FDA approves painkiller 1,000 times more powerful than morphine - mancerayder
https://www.wivb.com/news/national/fda-approves-painkiller-1-000-times-more-powerful-than-morphine/1572647103
======
dang
[https://news.ycombinator.com/item?id=18366321](https://news.ycombinator.com/item?id=18366321)

------
Someone1234
Seems like this was primarily designed for military applications. To quote the
article:

> The pill from AcelRx Pharmaceuticals contains the same decades-old
> painkiller often given in IV form or injection to surgical patients and
> women in labor. [..] The pills contain sufentanil, a chemical cousin of the
> opioid fentanyl.

So this drug is already highly available in hospitals via IV, this turns the
IV into a pill, and the primary use-cases seem to be on the battlefield (where
placing an IV may be dangerous both for sanitary reasons but also for
practical reasons, like bullets whizzing by).

> Gottlieb noted the pill was a high priority for the Department of Defense,
> which helped fund testing, because it wanted a way to provide fast pain
> relief to injured soldiers. The tablet, placed under the tongue with a
> dispenser, starts reducing pain in 15 to 30 minutes.
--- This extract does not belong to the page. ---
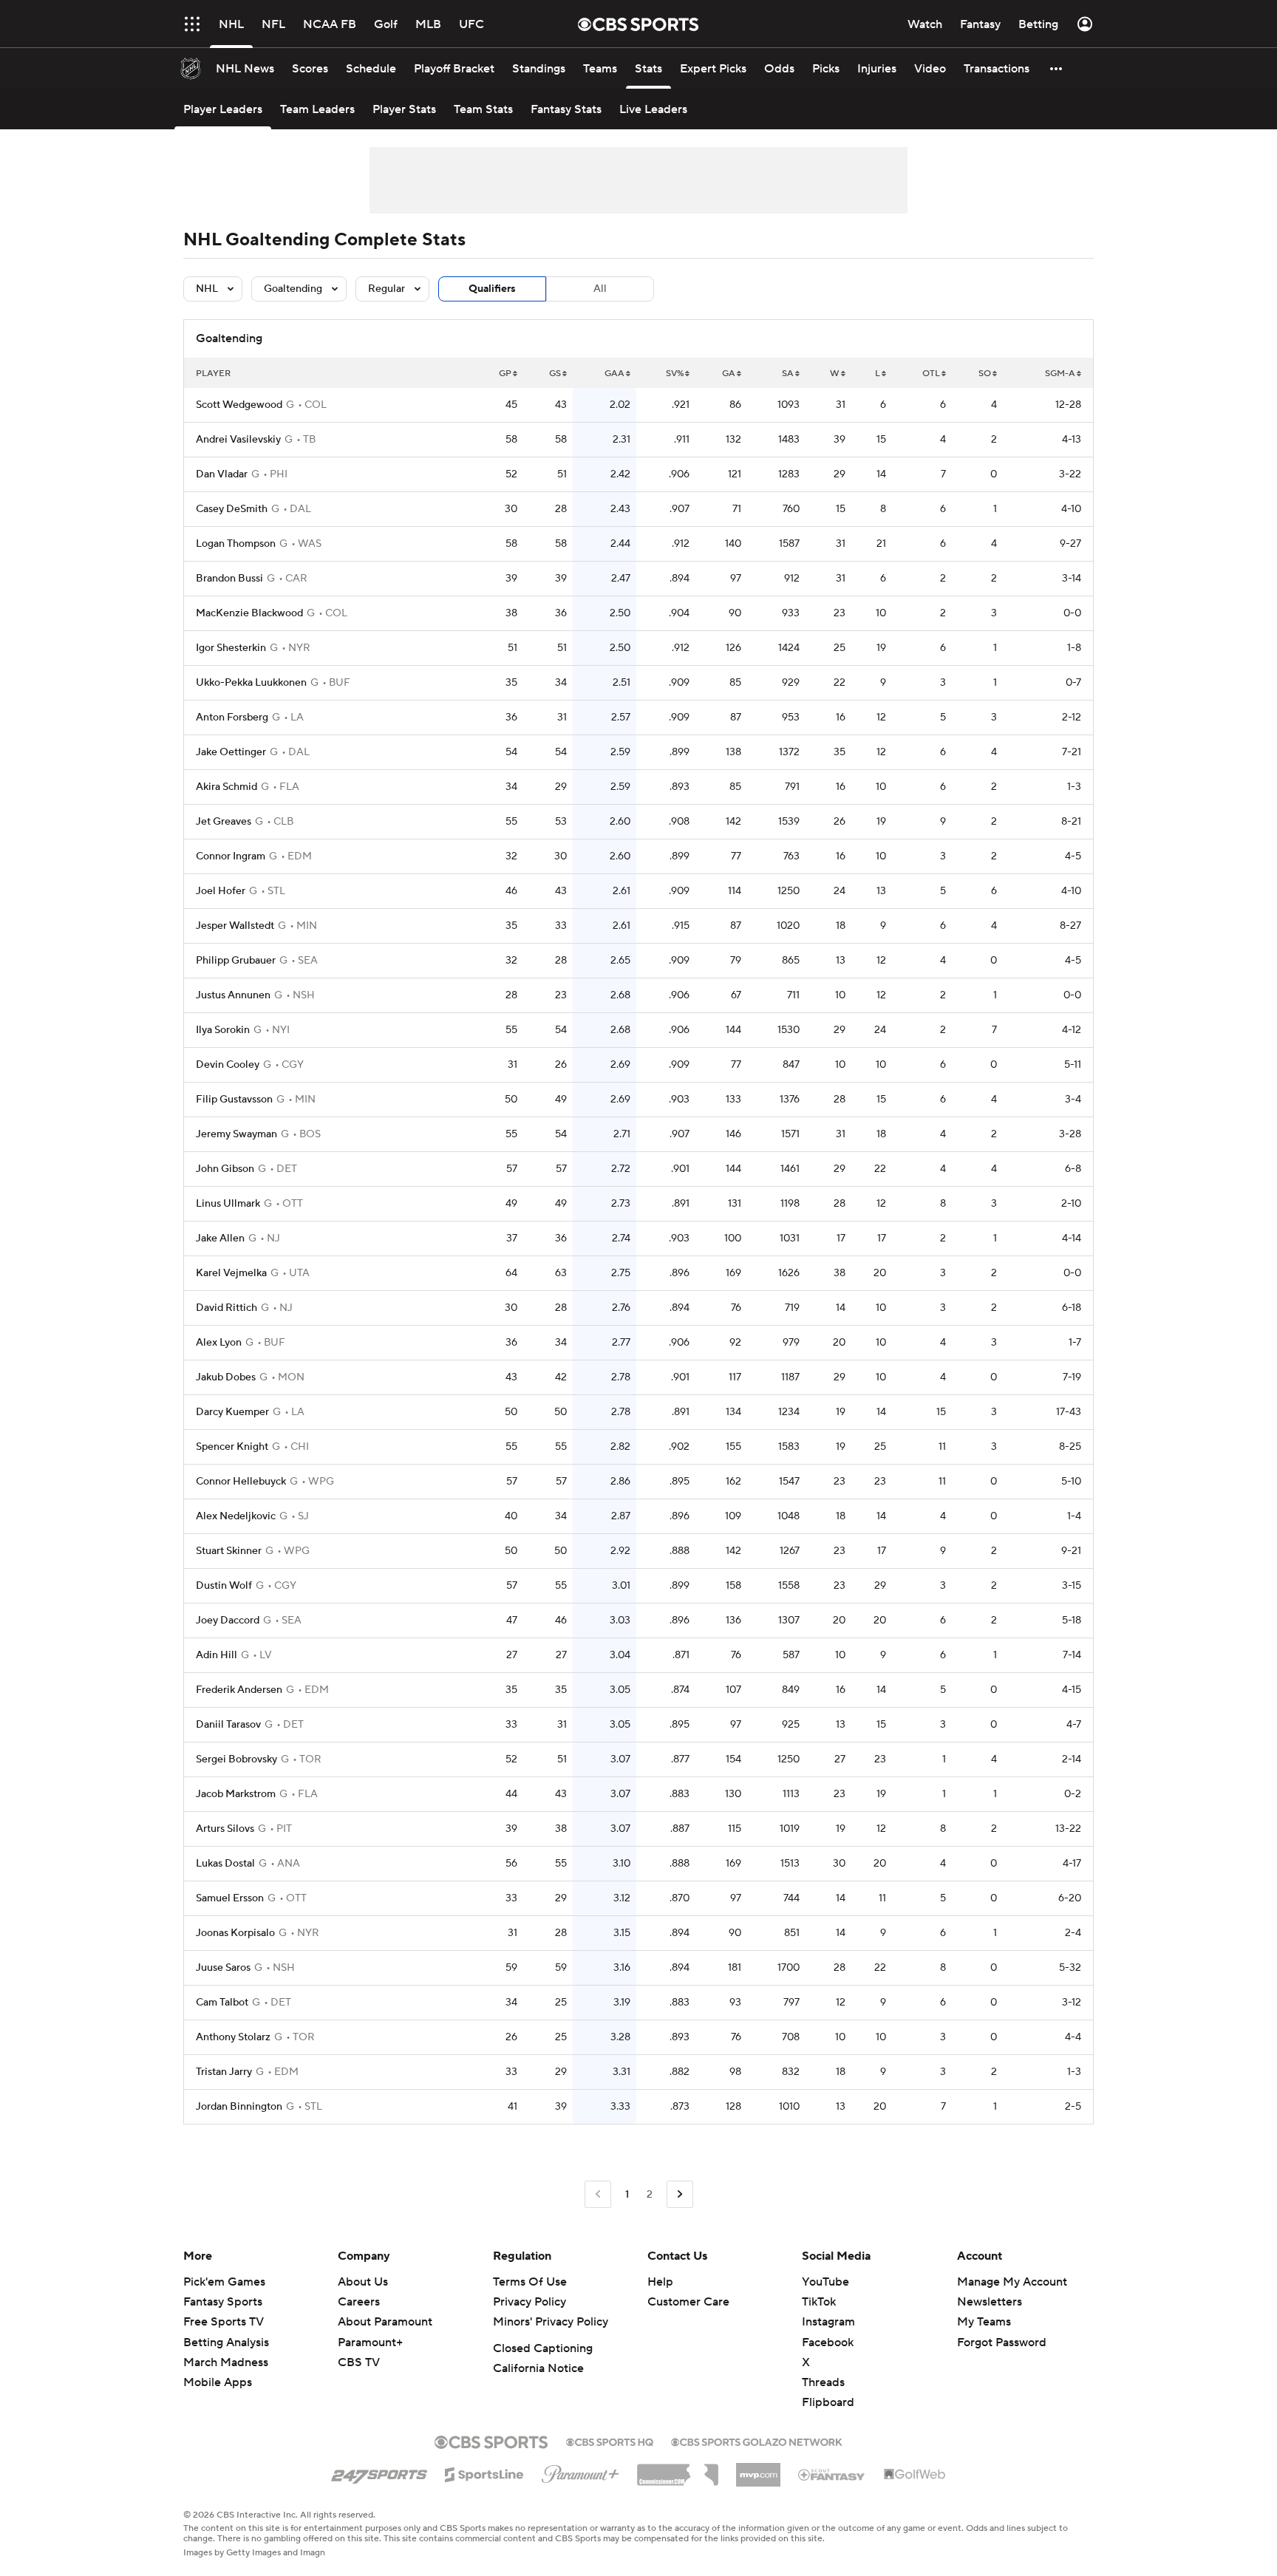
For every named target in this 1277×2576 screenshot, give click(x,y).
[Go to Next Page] (680, 2194)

PS - Not trying to imply the pill is bad because it was designed for military
usage, more trying to balance out the misleading title "FDA approves
painkiller 1,000 times more powerful than morphine." That "1,000 times more
powerful" drug is already common as heck and decades old, this is a new
DELIVERY SYSTEM.

------
dahdum
It’s more potent but essentially like every other opiod in action. I think
it’s far more worthwhile to reduce new prescriptions for OxyContin, Percocet,
and Vicodin than worry about niche opioids like this.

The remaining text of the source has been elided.